In his later years Britten revisited some of his extensive juvenilia, resulting in a number of ‘new’ works. One such work was performed for the first time by the baritone John Shirley Quirk, accompanied by Britten, at the 1969 Aldeburgh Festival. This was a set of five settings of poems by Walter de la Mare composed between the ages of fourteen and seventeen (1929–1931), which in the spring of 1968 Britten brought together, with only minor polishings, under the title Tit for Tat. De la Mare was a favourite poet of Britten’s youth, and was a significant poet for Britten in that his first published work was a set of de la Mare part-songs, issued in 1932 when Britten was eighteen years old.

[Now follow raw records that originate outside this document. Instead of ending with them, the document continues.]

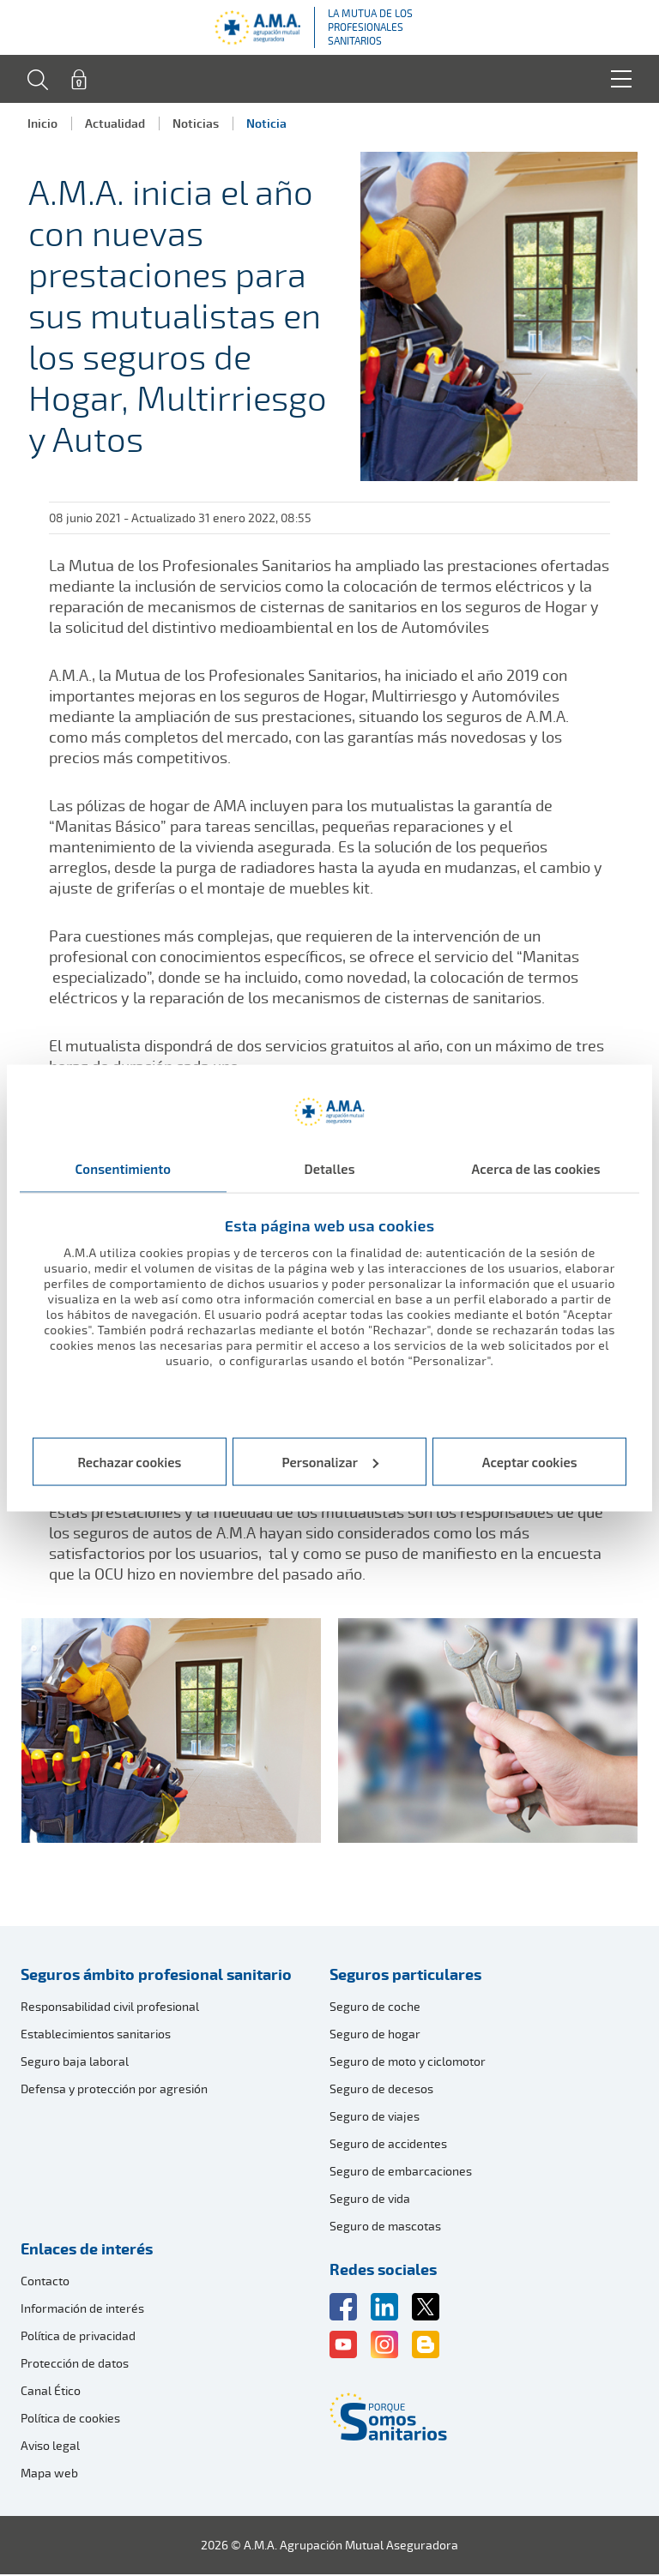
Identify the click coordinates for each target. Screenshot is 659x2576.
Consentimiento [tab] (124, 1169)
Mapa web (49, 2474)
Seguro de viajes (375, 2118)
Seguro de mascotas (385, 2227)
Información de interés (82, 2310)
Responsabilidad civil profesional (110, 2008)
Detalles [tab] (329, 1169)
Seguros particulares (405, 1976)
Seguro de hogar (375, 2035)
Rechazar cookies (129, 1461)
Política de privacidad (78, 2337)
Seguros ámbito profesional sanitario (156, 1976)
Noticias (195, 123)
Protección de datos (75, 2364)
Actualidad (115, 123)
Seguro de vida (370, 2200)
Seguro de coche (375, 2008)
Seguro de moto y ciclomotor (408, 2063)
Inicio (42, 123)
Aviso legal (50, 2447)
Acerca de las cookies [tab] (536, 1169)
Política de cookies (70, 2419)
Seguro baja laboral (75, 2063)
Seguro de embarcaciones (401, 2172)
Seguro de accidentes (388, 2145)
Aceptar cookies (529, 1461)
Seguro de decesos (381, 2090)
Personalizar (330, 1461)
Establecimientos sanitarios (96, 2035)
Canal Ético (51, 2392)
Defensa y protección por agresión (114, 2090)
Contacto (45, 2282)
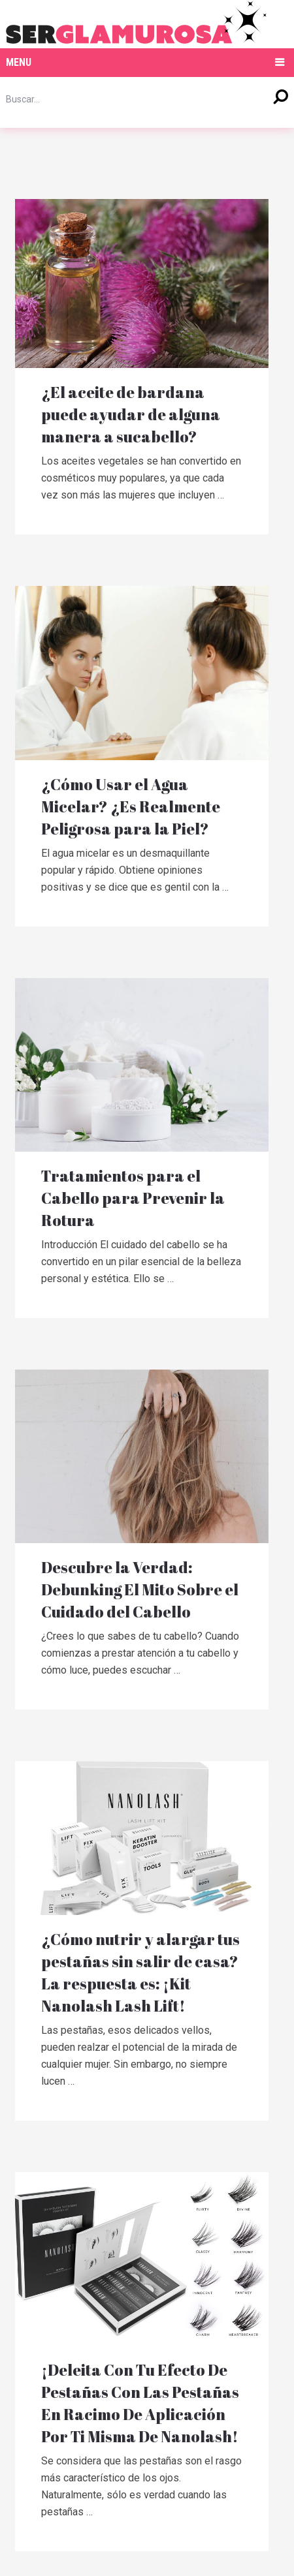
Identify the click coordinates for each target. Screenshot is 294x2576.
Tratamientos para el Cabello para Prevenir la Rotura (133, 1198)
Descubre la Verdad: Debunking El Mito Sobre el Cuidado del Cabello (140, 1589)
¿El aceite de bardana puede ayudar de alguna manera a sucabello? (131, 414)
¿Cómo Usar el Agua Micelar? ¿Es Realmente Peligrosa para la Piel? (131, 806)
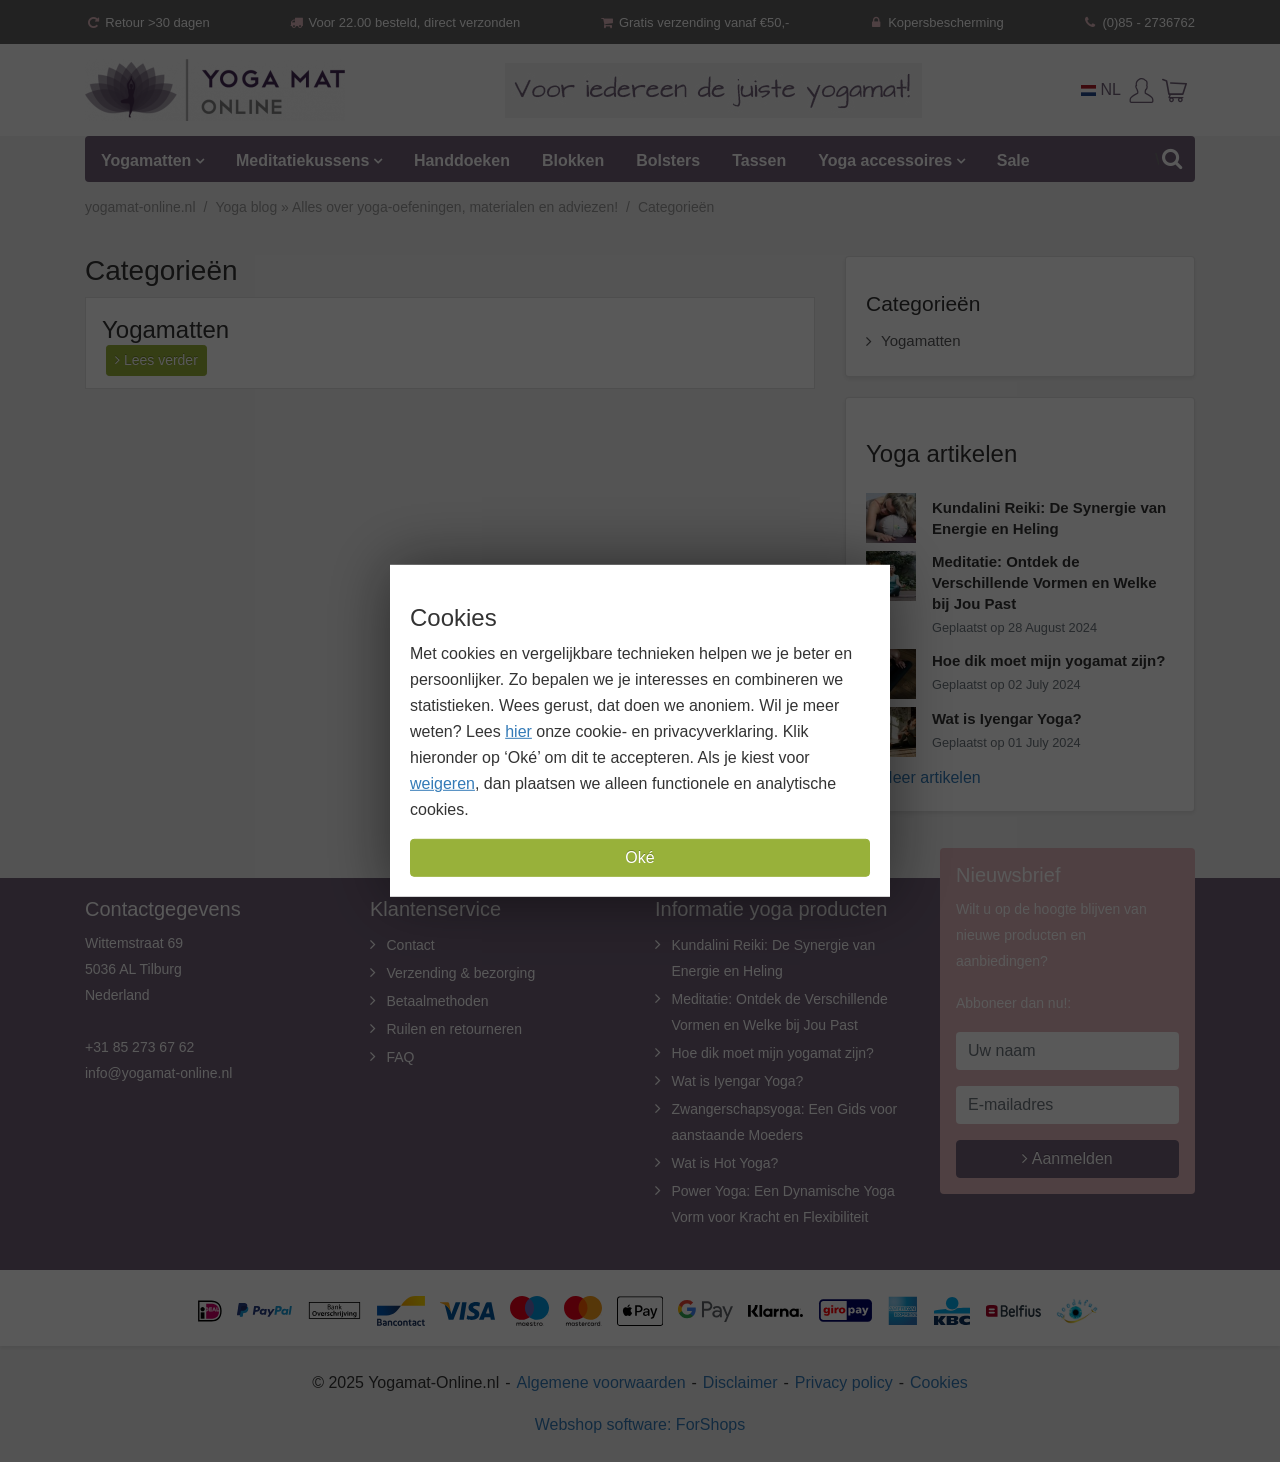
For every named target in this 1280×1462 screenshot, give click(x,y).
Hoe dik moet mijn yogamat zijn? (773, 1053)
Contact (411, 945)
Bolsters (668, 160)
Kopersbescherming (936, 22)
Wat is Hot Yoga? (725, 1163)
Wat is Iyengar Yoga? (738, 1081)
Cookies (939, 1382)
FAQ (401, 1057)
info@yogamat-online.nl (158, 1073)
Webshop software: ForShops (640, 1424)
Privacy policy (844, 1382)
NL (1101, 89)
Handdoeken (462, 160)
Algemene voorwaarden (601, 1382)
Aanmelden (1067, 1158)
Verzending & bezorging (461, 973)
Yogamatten (146, 160)
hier (518, 731)
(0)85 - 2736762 (1138, 22)
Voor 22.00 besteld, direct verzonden (404, 22)
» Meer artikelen (923, 777)
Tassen (759, 160)
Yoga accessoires (885, 160)
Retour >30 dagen (147, 22)
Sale (1013, 160)
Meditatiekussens (302, 160)
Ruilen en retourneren (454, 1029)
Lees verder (156, 360)
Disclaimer (740, 1382)
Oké (639, 857)
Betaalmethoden (438, 1001)
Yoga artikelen (941, 453)
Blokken (573, 160)
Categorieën (923, 303)
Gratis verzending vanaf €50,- (694, 22)
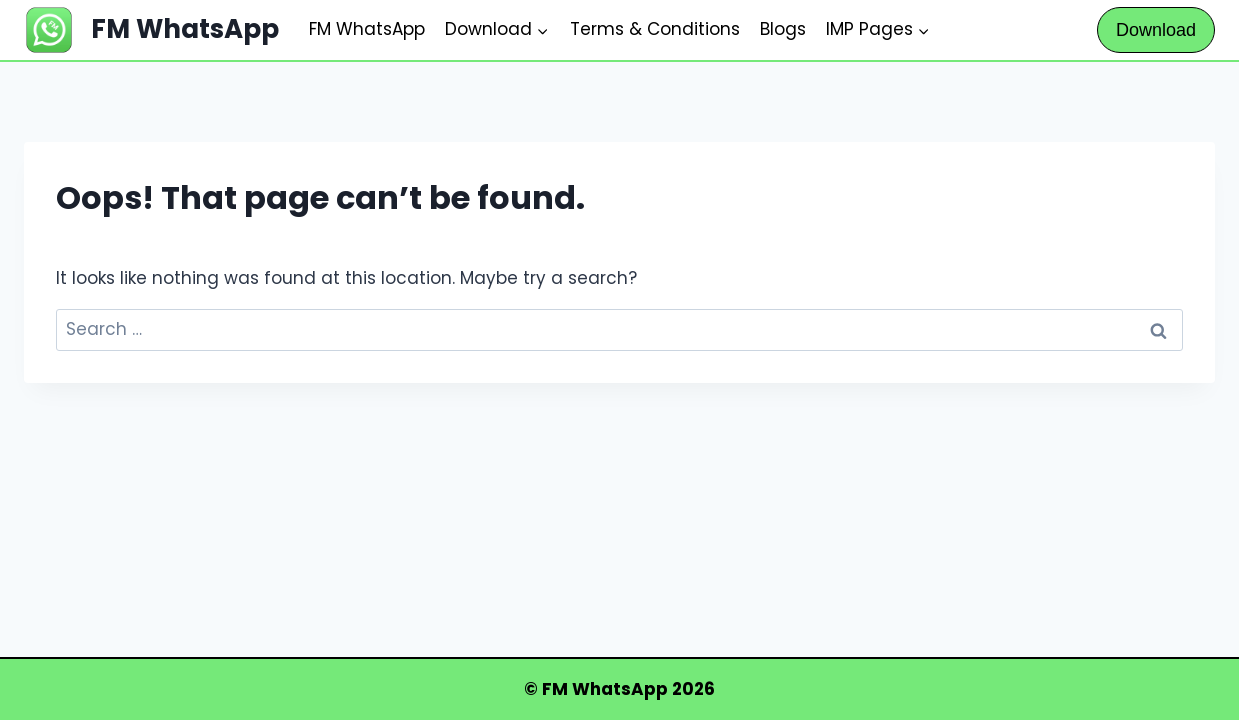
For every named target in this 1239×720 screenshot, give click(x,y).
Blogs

Aptly, the set was dedicated to de la Mare’s son, Richard, who in 1966 had become chairman of Britten’s publisher, Faber Music.
The levity and directness of these early songs contrast most notably with the Songs and Proverbs of William Blake, but while the songs are juvenilia, they already show Britten’s sympathetic approach to word-setting. In his preface to the published score Britten writes, ‘although I hold no claims whatever for the songs’ importance or originality, I do feel that the boy’s vision has a simplicity and clarity which might have given a little pleasure to the great poet, with his unique insight into a child’s mind.’ Tit for Tat takes its name from the final song in the set, a fancy in which de la Mare imagines the poacher, Tom Noddy, becoming the poached.
Britten and Pears gave numerous recitals together, for which Britten would sometimes arrange folk-songs for inclusion as lighter numbers in the programme, often as encores. His unique and colourful arrangements breathe new life into these traditional songs, going well beyond the simple harmonies of those published by Cecil Sharp and others. His first arrangements were made in late 1941, while in America, at which time he was feeling homesick for England. This selection of folk-songs from the British Isles (he also arranged a number of French folk-songs) includes three songs that are not officially folk-songs, being attributable to an author, but which are regarded as being in the spirit of folk-songs: a setting of WB Yeats’s Down by the Salley Gardens (Salley gardens: a field of willow trees), Robert Burns’s Ca’ the yowes (‘Call the ewes to the knolls’, in which a stream rolls along (‘burnie rowes’), a song-thrush (‘mavis’) is heard, and a hobgoblin (‘bogie’) seen, by ‘Clouden’s silent towers’—the ruins of Lincluden Abbey), and a song from Charles Dibdin’s 1789 show The Oddities, Tom Bowling, a song familiar from its inclusion in Sir Henry Wood’s Fantasia on British Sea Songs, heard at many a Last Night of the Proms.